BEGIN SUPPLIED RECORDS

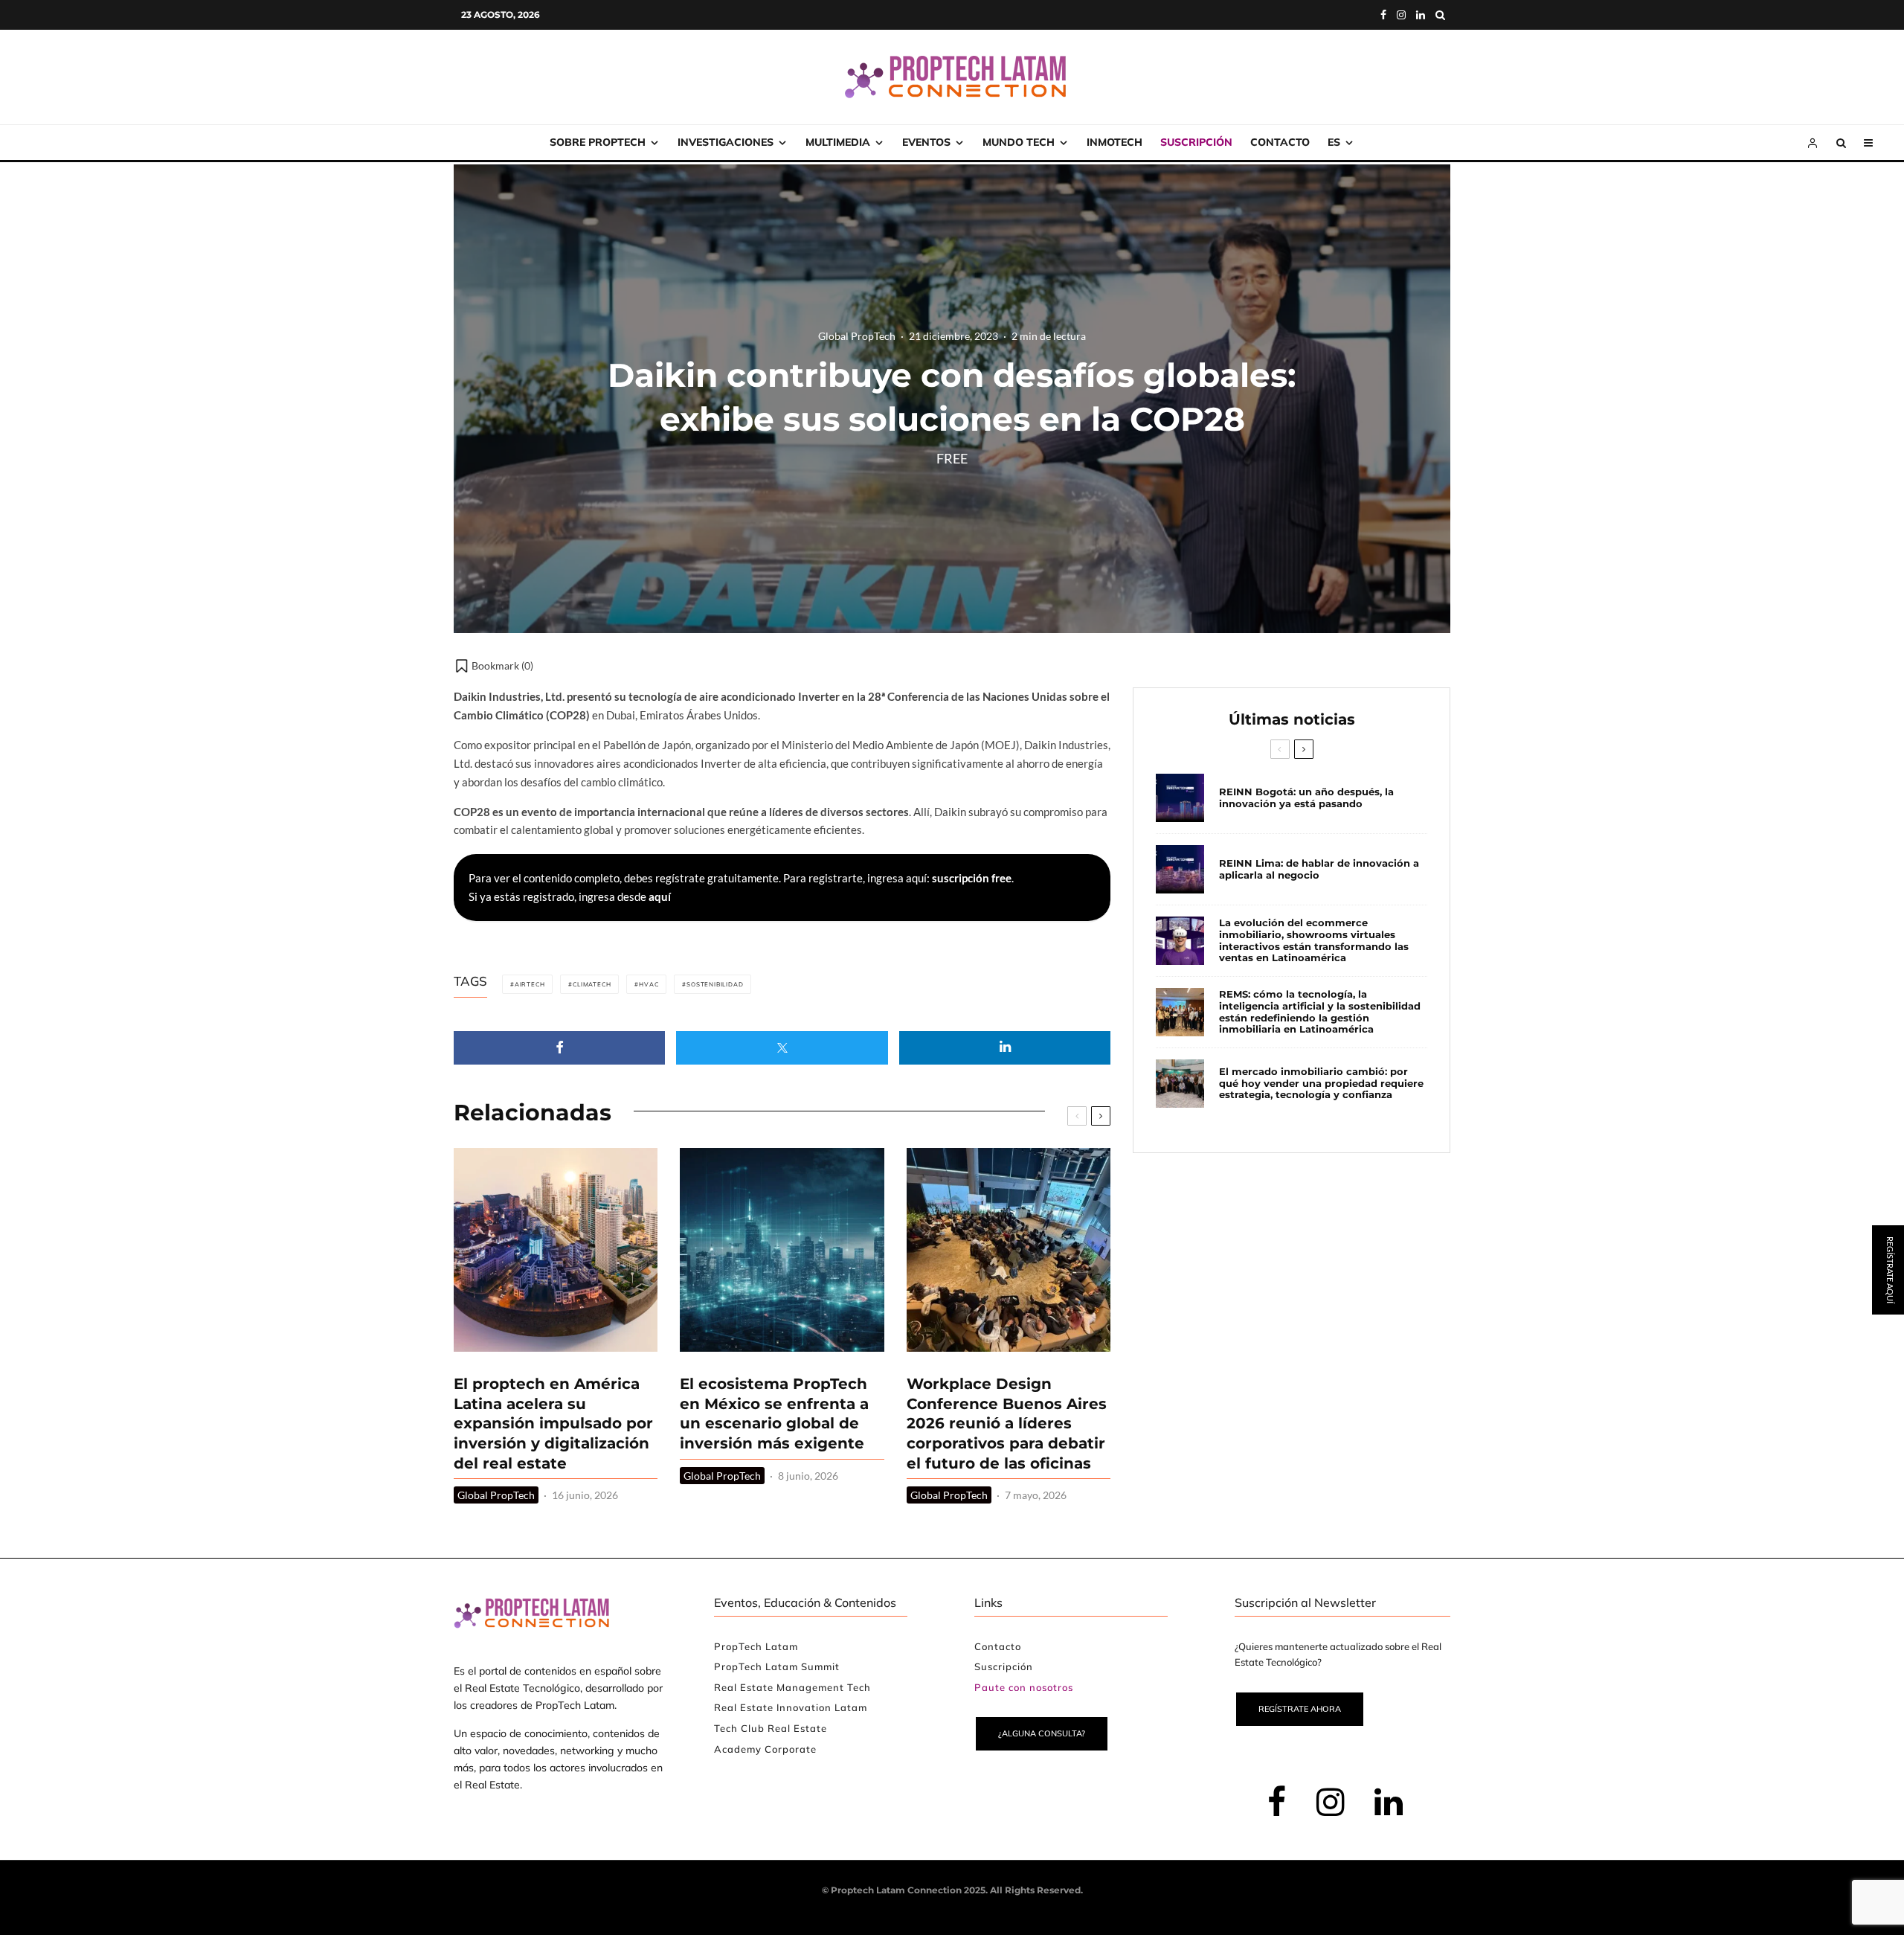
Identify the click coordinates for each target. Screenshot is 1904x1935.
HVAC (648, 984)
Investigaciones (726, 142)
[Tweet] (781, 1048)
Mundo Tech (1018, 142)
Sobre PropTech (598, 142)
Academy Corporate (765, 1749)
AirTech (530, 984)
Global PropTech (856, 336)
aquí (660, 896)
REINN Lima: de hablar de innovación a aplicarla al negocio (1319, 869)
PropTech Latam (756, 1646)
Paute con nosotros (1023, 1687)
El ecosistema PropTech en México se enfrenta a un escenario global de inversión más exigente (774, 1413)
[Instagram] (1401, 15)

END SUPPLIED RECORDS

ACTIVITY
Gather from the data above every line with the string "PropTech".

RESPONSE TO THE EXERCISE
Sobre PropTech (598, 142)
Global PropTech (856, 336)
PropTech Latam (756, 1646)
El ecosistema PropTech en México se enfrenta a un escenario global de inversión más exigente (774, 1413)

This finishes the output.